In this respect, two of the patients who received additional treatment stand out. In both cases, the cancer spread to their lungs and they received drugs called “checkpoint blockades” that essentially detached the T-cell brakes and helped boost their activity. With both the vaccine and the blocking drugs in their systems, the detectable cancer in both patients was quickly eliminated.
“It’s quite unusual to see a complete response immediately after the initial treatment period … as was the case for both patients,” Ott said. This is an early signal that the vaccine is working with these checkpoints, boosting the effect of the drugs, he said.
In general, only a fraction of melanoma patients benefit from checkpoints, said Dr. Pavel Kalinski, director of cancer vaccines and dendritic cell therapies at the Comprehensive Cancer Center in Roswell Park in Buffalo, New York, who was not involved in the study. Other studies have also hinted that cancer vaccines may increase the effectiveness of such drugs, so the new clinical trial adds to that evidence, he said in an email.

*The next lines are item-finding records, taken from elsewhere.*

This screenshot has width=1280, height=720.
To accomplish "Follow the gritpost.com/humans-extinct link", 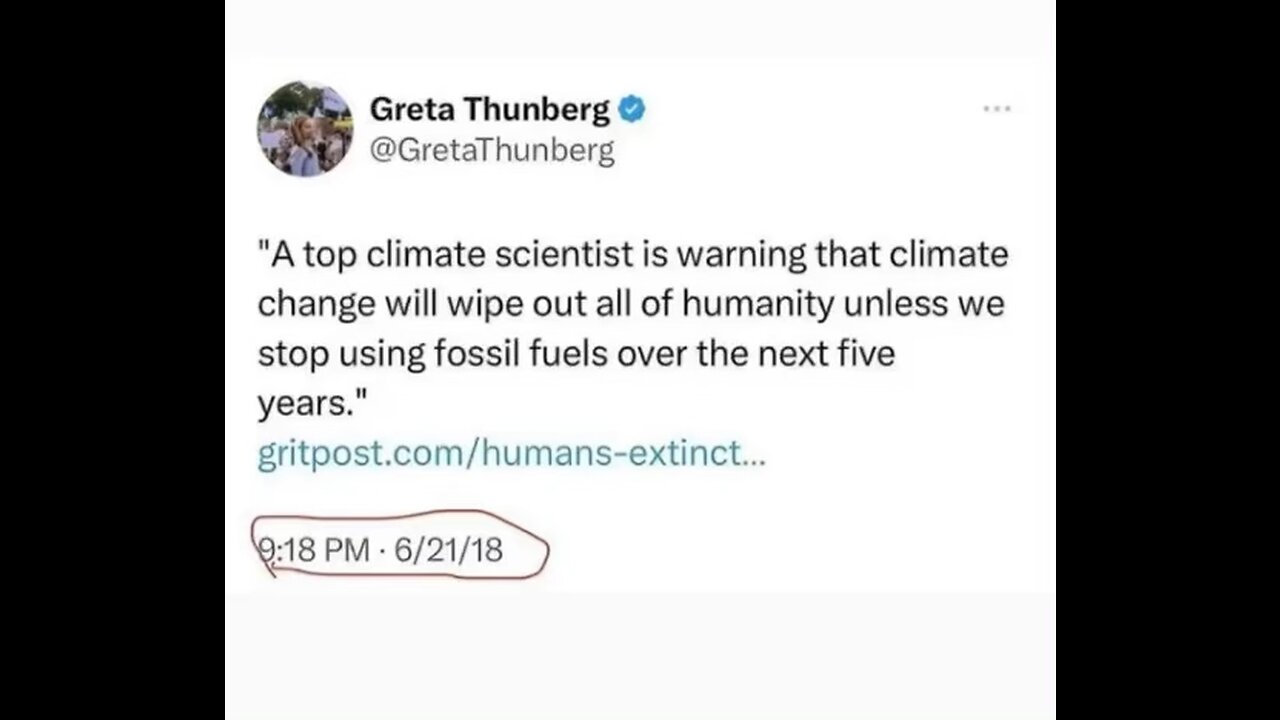I will point(511,454).
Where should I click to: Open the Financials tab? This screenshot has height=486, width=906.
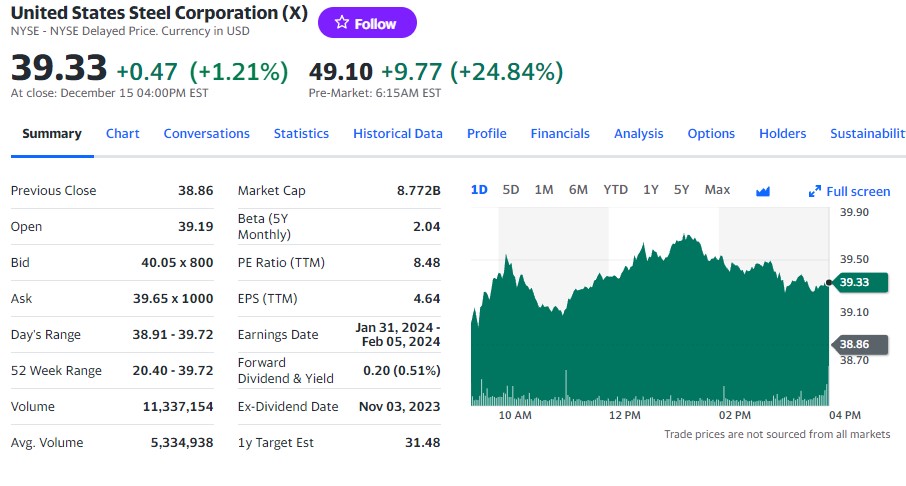(x=560, y=134)
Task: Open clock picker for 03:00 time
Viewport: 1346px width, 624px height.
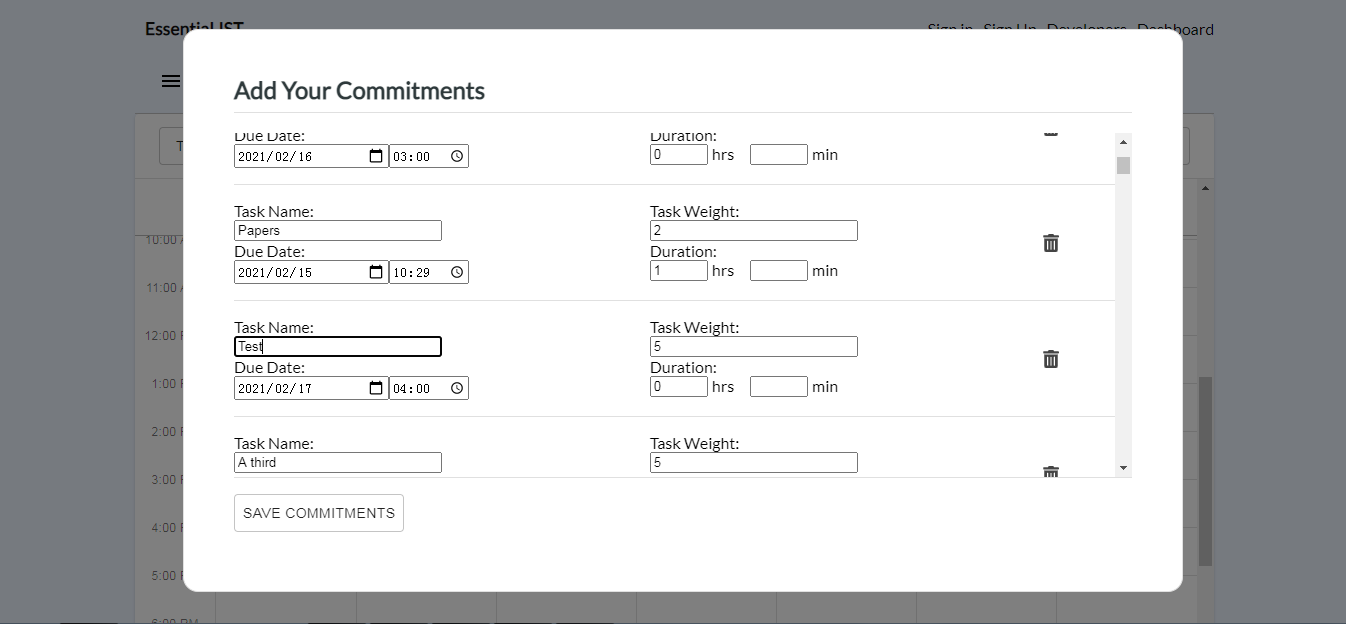Action: pos(457,156)
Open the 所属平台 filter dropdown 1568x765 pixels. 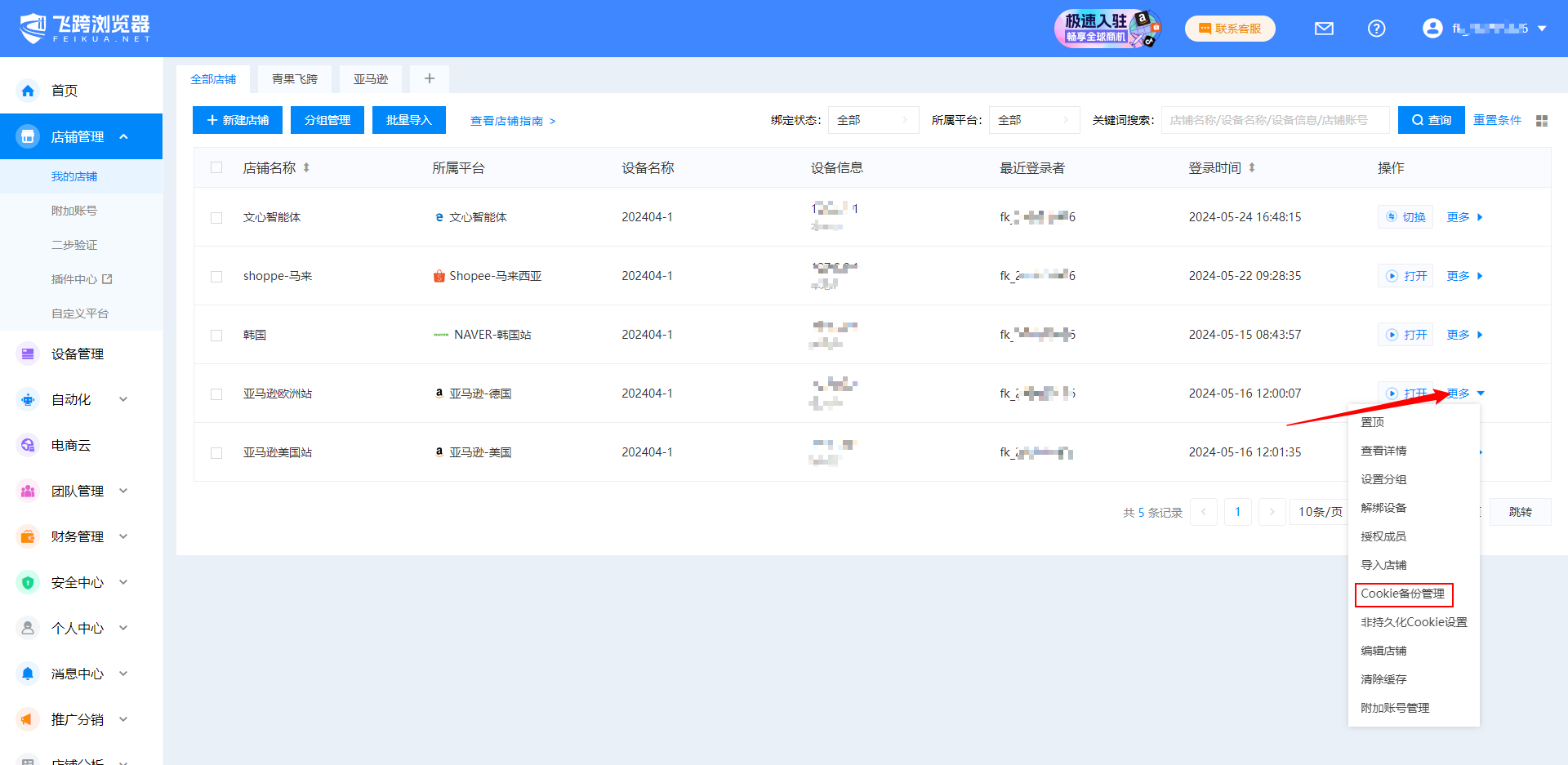pyautogui.click(x=1033, y=120)
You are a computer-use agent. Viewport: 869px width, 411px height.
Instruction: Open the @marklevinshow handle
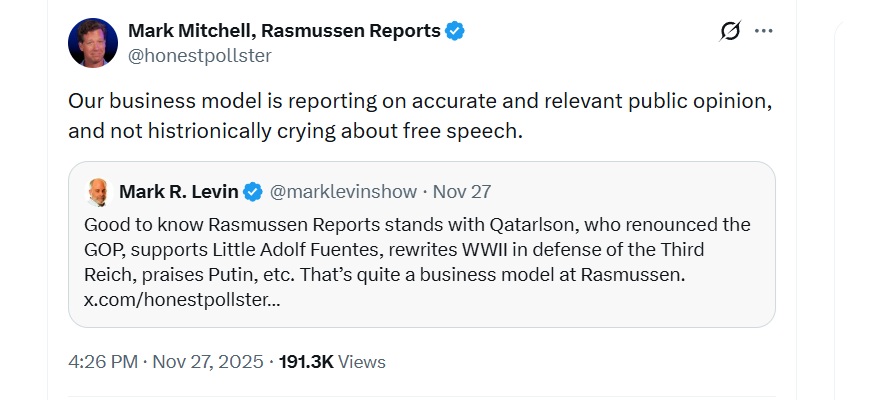(x=340, y=191)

That said, “with this small number of patients, [it’s] It is difficult to draw significant conclusions about the effect of checkpoint inhibitors, “said Dr. Joshua Brody, director of the Lymphoma Immunotherapy Program at Icahn Medical School in Mount Sinai, who was not involved in the study. However, logically,” we imagine “that vaccines enhance the effects of these drugs and that such findings should be retained in larger clinical trials,” Brody said.

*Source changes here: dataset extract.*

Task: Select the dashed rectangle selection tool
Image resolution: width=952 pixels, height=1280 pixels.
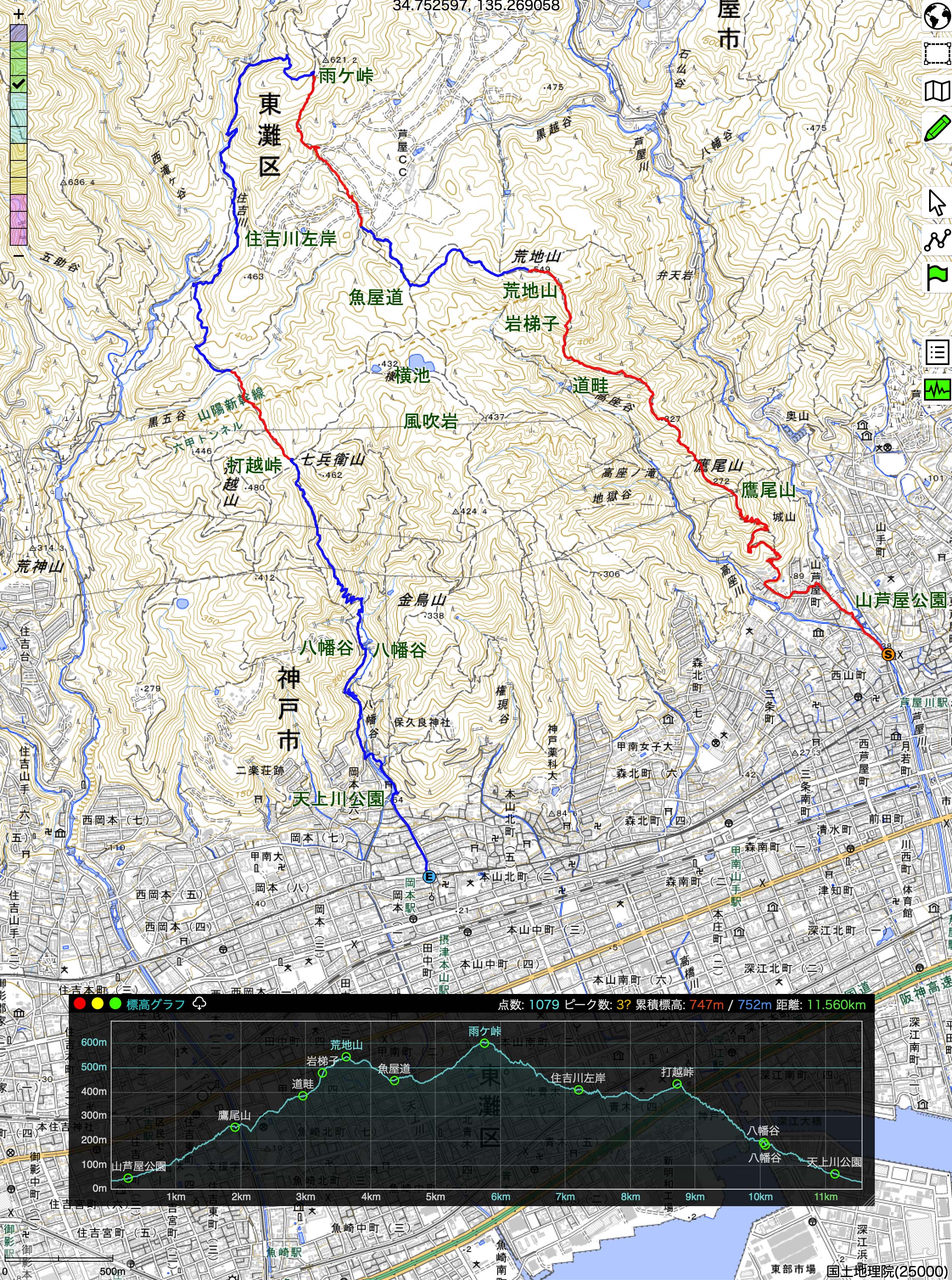Action: click(937, 53)
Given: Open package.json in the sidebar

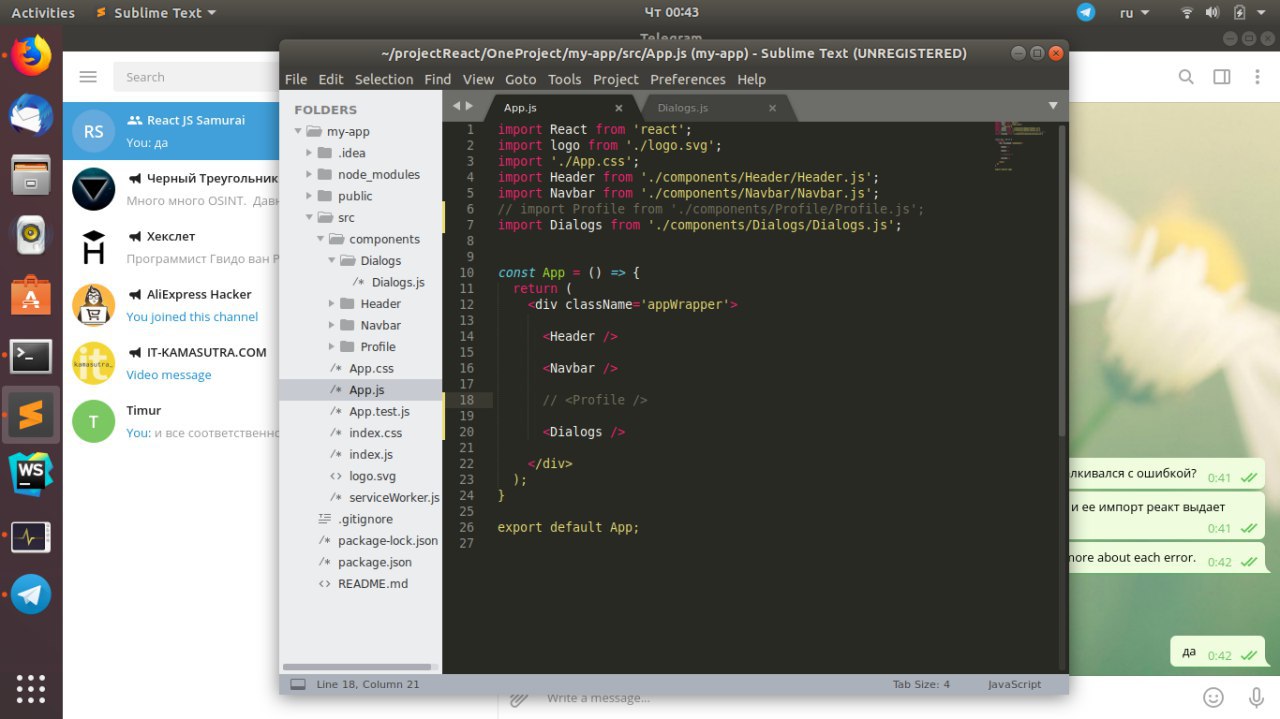Looking at the screenshot, I should pos(375,562).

Theoretically, vaccines can be given to patients to prepare their immune system and direct T cells to the site of the cancer; then drugs to block checkpoints will come for the murder, Ott said. Although it is not known why some patients do not respond to blockades at checkpoints, evidence suggests that the drugs work best when T cells are already at the tumor site. Nature News reported; so vaccines can help create drugs for success. Vaccines and checkpoint blockades can also be combined with various adjuvants – substances that provoke a strong immune response – and substances that support T cell survival, Kalinski said.
But, of course, many more trials will have to take place before this future becomes a reality.
“The data presented in this document is certainly very provocative, but it refers to relatively few patients whose tumors have been completely resected,” through surgery, Kalinski said. Future trials will need a control group – to see how patients who have had surgery plus the vaccine are doing, compared to those who have had surgery, he said. In addition, scientists will need to understand which T-cell responses are associated with long-term positive results, he added.
In addition, to be practical in health care, vaccines must be produced faster than they were in this study, Wu said. During the trial, vaccine production took between 12 and 20 weeks; in the future, the process could be streamlined to take just four to five weeks, she said.